[Opening PASSAGE FOR REVIEW section]

(PR#1608) merge.data.frame can coerce character vectors to factor
in some circumstances (PR#1608)
> If the following two conditions are met:
> 1) all.x is TRUE
> 2) at least 1 row in y does not have a match in x
> then any character vectors in y will be coerced to be factors. Here is a simple
> example (previously provided on r-devel):
> > x <- data.frame(a = 1:4)
> > y <- data.frame(b = LETTERS[1:3])
> > y$b <- as.character(y$b)
> > z <- merge(x, y, by = 0, all.x = TRUE)
> > z
> Row.names a b
> 1 1 1 A
> 2 2 2 B
> 3 3 3 C
> 4 4 4 <NA>
> > sapply(z, data.class)
> Row.names a b
> "factor" "numeric" "factor"
> >
> This problem could be fixed by changing the line in merge.data.frame:
> for (i in seq(along = y)) is.na(y[[i]]) <- (lxy + 1):(lxy + nxx)
> to:
> for (i in seq(along = y)) y[((lxy + 1):(lxy + nxx)), i] <- NA
But other problems would be introduced, as the two operations are
not equivalent (and the right one has been used).
> To the extent that this is a feature rather than a bug (if so, I would like to
> know why),
I have already patiently explained it to you. It is a side issue of
subscripting of data frames converting character columns to factor.

[Closing PASSAGE FOR REVIEW section]

ASSIGNMENT A: List every argument passed to merge in the example call within the merge.data.frame bug report.
ASSIGNMENT B: Reproduce everything in the merge.data.frame bug report from "(PR#1608) merge.data.frame can" down to "data.frame(a = 1:4)".
The material that follows comes from a separate source and is unrelated to the merge.data.frame bug report above.

[Opening DATASET SECTION section]

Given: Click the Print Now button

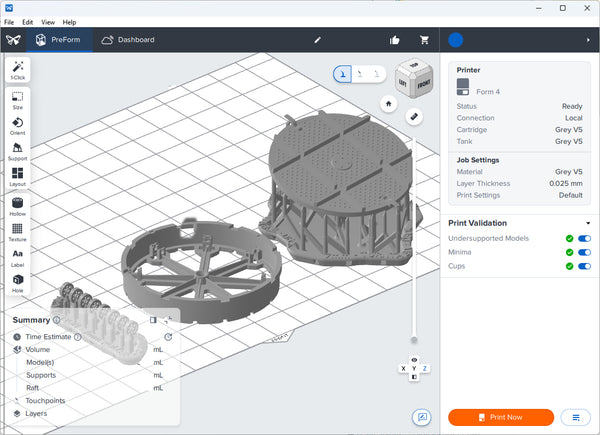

[Closing DATASET SECTION section]

ANSWER SECTION A: x, y, by = 0, all.x = TRUE

ANSWER SECTION B:
(PR#1608) merge.data.frame can coerce character vectors to factor
in some circumstances (PR#1608)
> If the following two conditions are met:
> 1) all.x is TRUE
> 2) at least 1 row in y does not have a match in x
> then any character vectors in y will be coerced to be factors. Here is a simple
> example (previously provided on r-devel):
> > x <- data.frame(a = 1:4)